According to Alcor’s website, cryonic preservation needs to begin within fifteen minutes of the heart stopping, and ideally
within just a minute or two. Otherwise, too much damage is done to cells in the process of death. Along those same lines,
Mads Gilbert believes it was the suddenness of Anna Bagenholm’s plunge through the ice that may have saved her. “If you’re
suffocated while you’re still warm, it’s like hanging or drowning,” he explains. “You can probably forget it.”

That pessimism largely stems from an experience Gilbert had in 1989, helping to rescue Norwegian soldiers trapped in an avalanche
during NATO’s winter training exercise: thirty-one troops were trapped; sixteen of them died—most from hypothermia, as their
body temperature
slowly
dropped inside their snowy prison. It is true that as the body cools, every organ needs less oxygen. But when that cooling
process is dragged out, it means an extended time where oxygen demand is high, even as supply—the ability to breathe—stays
low. That means irreversible damage.

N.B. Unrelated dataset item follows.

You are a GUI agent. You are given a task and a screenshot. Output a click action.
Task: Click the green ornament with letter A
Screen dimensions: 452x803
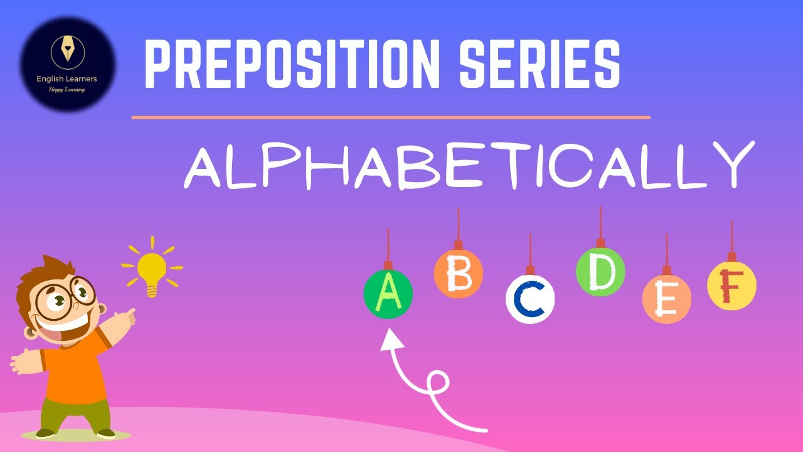pos(388,293)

Had the soldiers fallen into frozen water causing a sudden and dramatic drop in body
temperature, says Gilbert, it could have turned out differently. “If you fall in through the ice, you’re cool before you even
stop breathing,” he said. “That’s Anna.”

Bagenholm herself remembers nothing of the accident, only waking up to find herself in critical care. In an interview a year
later, she said she’s as surprised as anyone to still be here. “When you’re a patient, you’re not thinking you are going to
die. You think, I’m going to make it,” said Bagenholm. “But as a medical person, I think it’s amazing that I’m alive.”